Vol. 1, No. 8 - August 2010

North Korean infiltration vessel (“mother ship”) attempting to escape from Japan Coast Guard vessels. The stern clamshell doors enclosing the “wet well” are just visible as vertical lines on either side of the hull.  (Japan Coast Guard)

Articles in this issue include,

"KPA Engineer River Crossing Forces," by Joseph S. Bermudez Jr.

In any future war on the Korean Peninsula one of the underlying principles of the North Korean Army's offensive strategy is speed—known variously as the “one-blow-non-stop-attack” or “Occupying South Korea, All the Way to Pusan, in Three Days.” A critical element in this offensive strategy is the army’s ability to both rapidly cross numerous river systems and protect its lines of communications which, from necessity, must cross numerous additional river systems. To address this crucial aspect of its strategy the KPA deploys one of the world’s largest engineer river crossing (ERC) forces consisting of approximately 12,000-18,000 troops equipped with approximately 2,200 S-type pontoon bridging sections, 760 K-61 and other specialized equipment. This article contains three organizational charts and four photographs. This article builds upon the articles concerning the North Korean Army's engineer river crossing capabilities during the Korean War which was presented in Vol. 1, Nos. 1-3, 5 and 7.

"A Look Inside a DPRK 'Mother Ship'," by Joseph S. Bermudez Jr.
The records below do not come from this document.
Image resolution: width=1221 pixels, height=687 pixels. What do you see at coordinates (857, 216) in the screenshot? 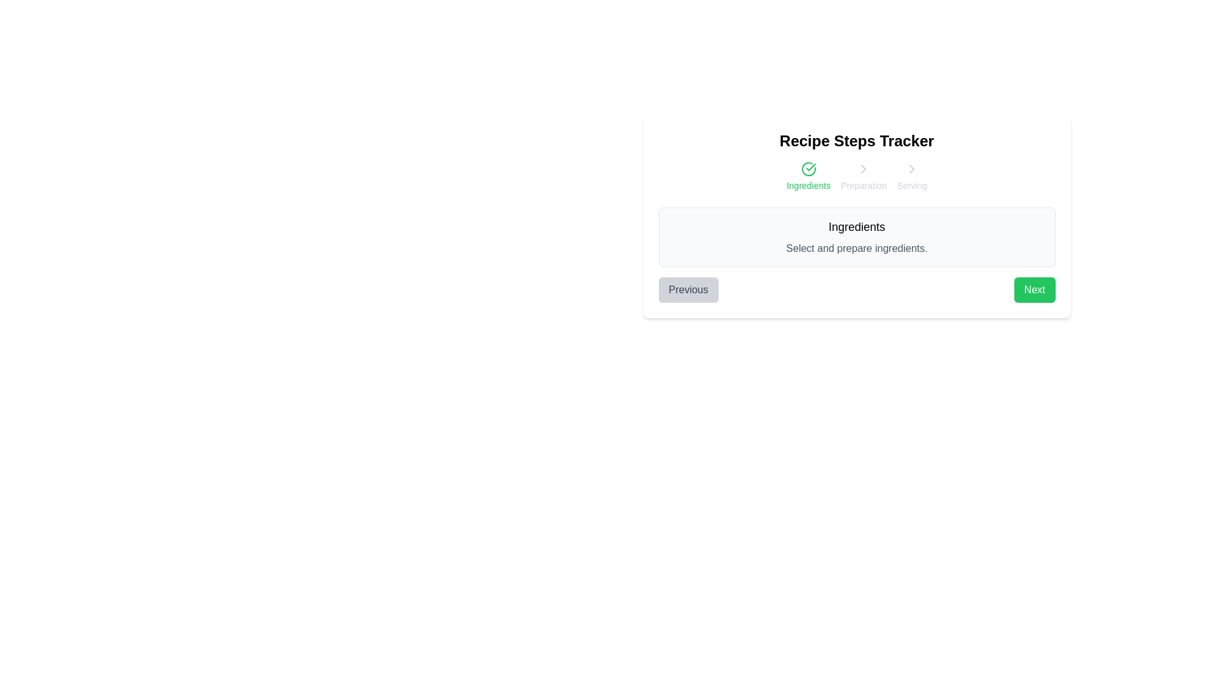
I see `the Card Component that represents a card interface for tracking steps in a recipe process` at bounding box center [857, 216].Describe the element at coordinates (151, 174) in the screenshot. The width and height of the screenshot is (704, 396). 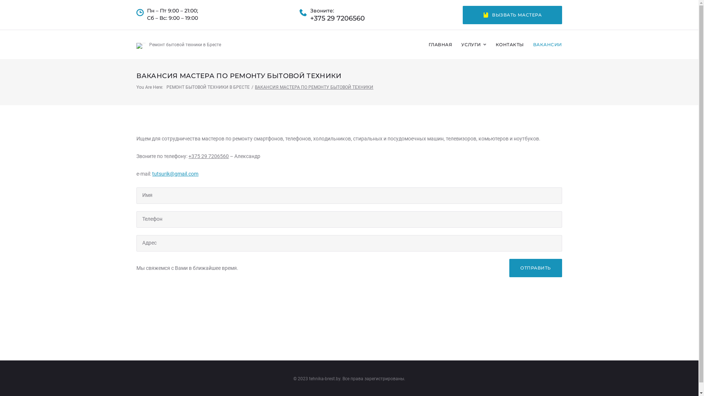
I see `'tutsurik@gmail.com'` at that location. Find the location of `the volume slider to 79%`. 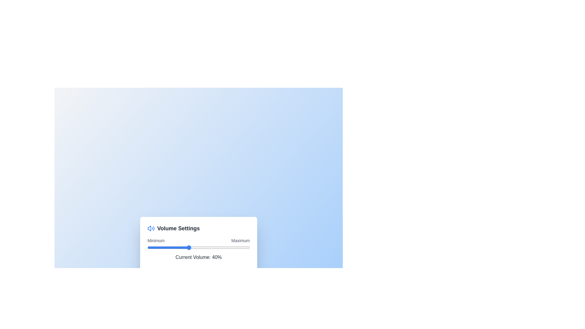

the volume slider to 79% is located at coordinates (228, 248).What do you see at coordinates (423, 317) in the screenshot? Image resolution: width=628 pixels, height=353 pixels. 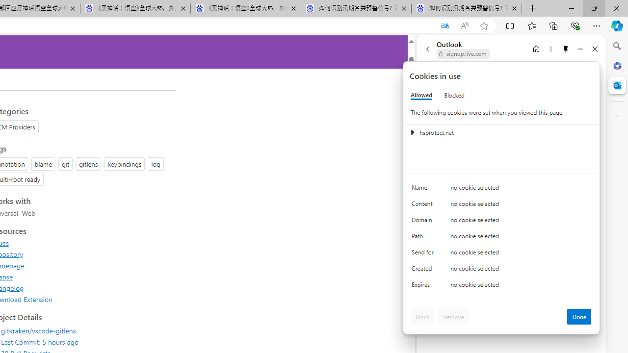 I see `'Block'` at bounding box center [423, 317].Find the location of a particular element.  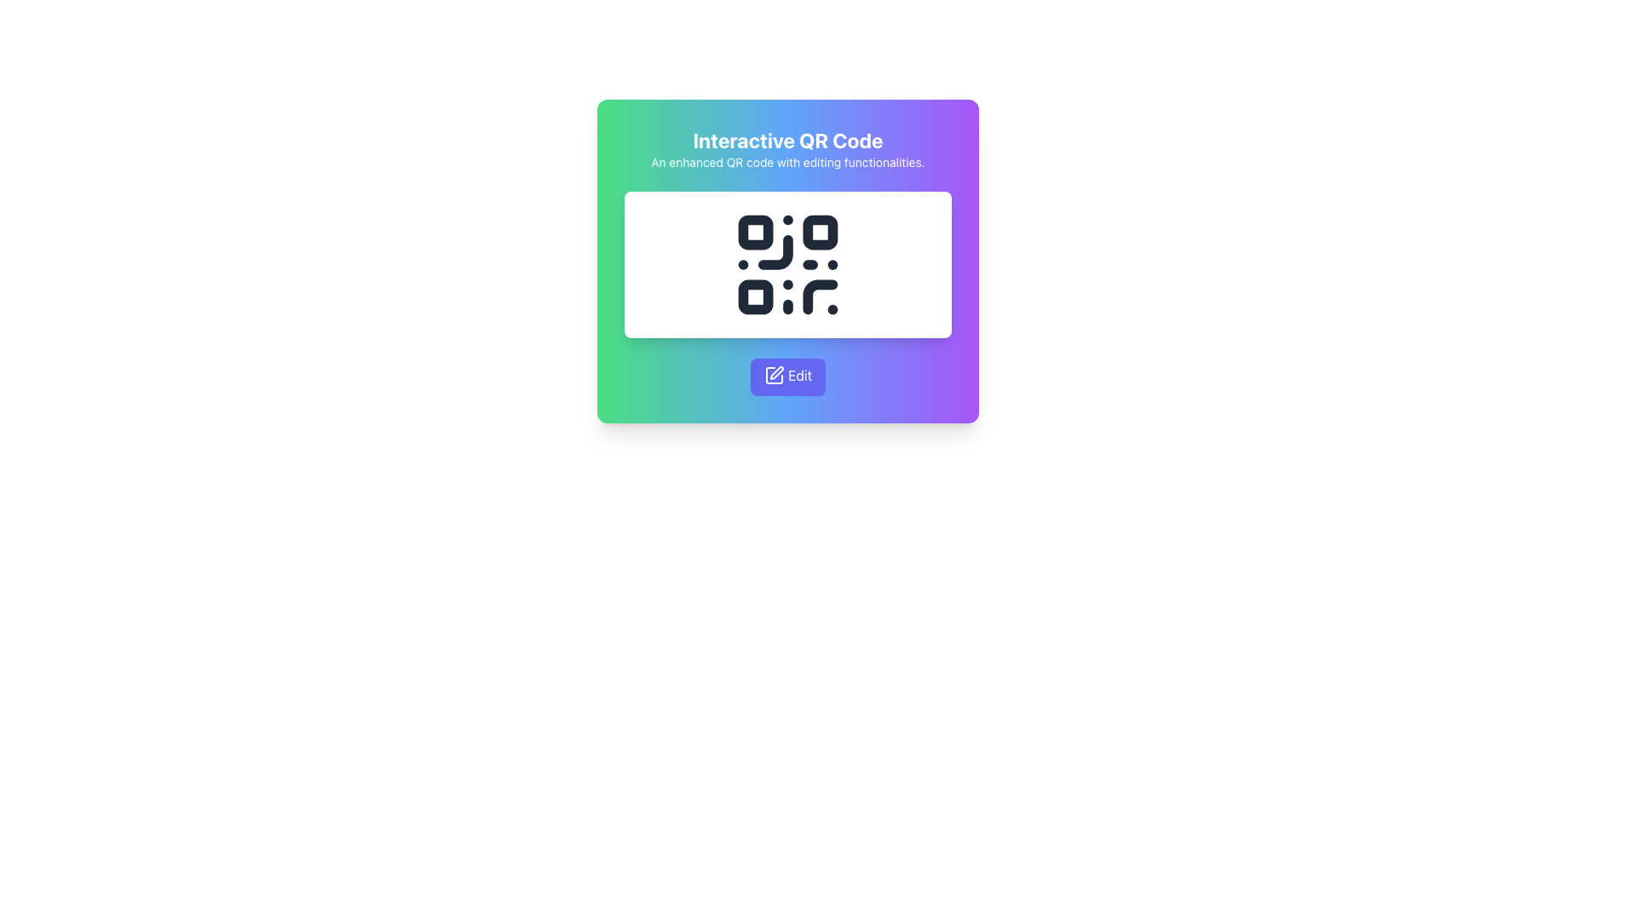

text content of the label that says 'An enhanced QR code with editing functionalities.' which is styled in a smaller font size and centered below the header 'Interactive QR Code.' is located at coordinates (787, 163).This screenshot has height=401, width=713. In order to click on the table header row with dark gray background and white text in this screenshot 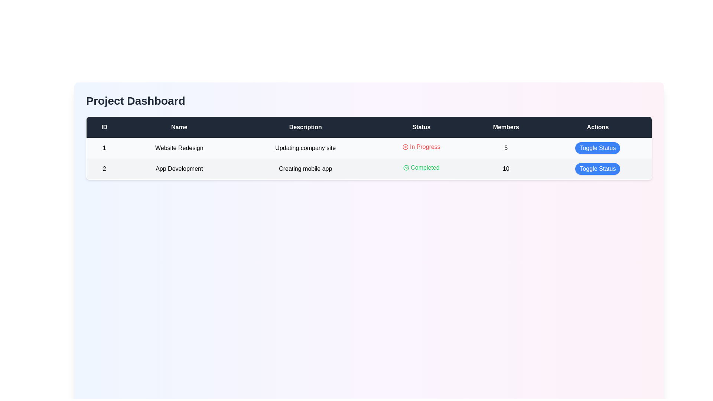, I will do `click(369, 127)`.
On 22 December 2001 Japan Coast Guard (JCG) vessels identified, pursued and ultimately sunk a North Korean Infiltration vessel (a.k.a., "Mother Ship" or "Spy Ship"). Following extended diplomatic talks with China the JCG conducted a salvage operation in September 2002, raised the vessel (the interception and salvage operations are covered in Vol. 1, No. 1). The recovery operation and subsequent public displays have provided the best open source details on this interesting class of vessels. This article is a photo essay of eleven color photographs detailing the unique internal "wet well" of the salvaged infiltration vessel.

"Correction: BTR-60 in KPA Service," by Joseph S. Bermudez Jr.

A small correction concerning last issue’s BTR-60 article submitted by Mr. Alex van Riezen,

Additional Material

Editor’s Notes and detailed Endnotes are also provided.